* **YOUR TASK**
List each line of the data in which the string "agent" appears.

[[ TASK DATA open ]]

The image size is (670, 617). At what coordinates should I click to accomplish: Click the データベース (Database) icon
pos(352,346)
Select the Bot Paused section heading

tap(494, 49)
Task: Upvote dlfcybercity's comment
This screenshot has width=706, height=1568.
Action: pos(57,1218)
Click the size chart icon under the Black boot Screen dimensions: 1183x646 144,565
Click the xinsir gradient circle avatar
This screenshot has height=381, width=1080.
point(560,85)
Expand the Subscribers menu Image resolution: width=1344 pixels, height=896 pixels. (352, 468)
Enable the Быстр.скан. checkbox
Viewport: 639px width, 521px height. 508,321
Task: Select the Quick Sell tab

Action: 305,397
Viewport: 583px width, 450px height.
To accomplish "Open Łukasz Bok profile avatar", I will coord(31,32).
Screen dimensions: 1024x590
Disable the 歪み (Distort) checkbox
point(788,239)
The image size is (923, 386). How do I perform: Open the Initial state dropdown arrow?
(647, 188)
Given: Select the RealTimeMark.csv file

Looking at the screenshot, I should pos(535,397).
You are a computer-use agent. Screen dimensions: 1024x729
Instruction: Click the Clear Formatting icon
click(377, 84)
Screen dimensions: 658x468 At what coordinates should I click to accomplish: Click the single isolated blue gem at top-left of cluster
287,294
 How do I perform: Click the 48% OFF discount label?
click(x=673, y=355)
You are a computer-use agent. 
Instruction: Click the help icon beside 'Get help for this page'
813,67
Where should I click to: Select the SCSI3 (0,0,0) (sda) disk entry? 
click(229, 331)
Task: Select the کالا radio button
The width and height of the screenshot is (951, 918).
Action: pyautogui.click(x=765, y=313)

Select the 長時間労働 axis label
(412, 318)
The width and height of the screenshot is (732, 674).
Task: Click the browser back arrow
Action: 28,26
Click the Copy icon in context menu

[[ TASK DATA closed ]]

* **SOLUTION TO THE EXERCISE**
You are a computer-use agent. Screen dimensions: 1024x729
You are a computer-use agent. 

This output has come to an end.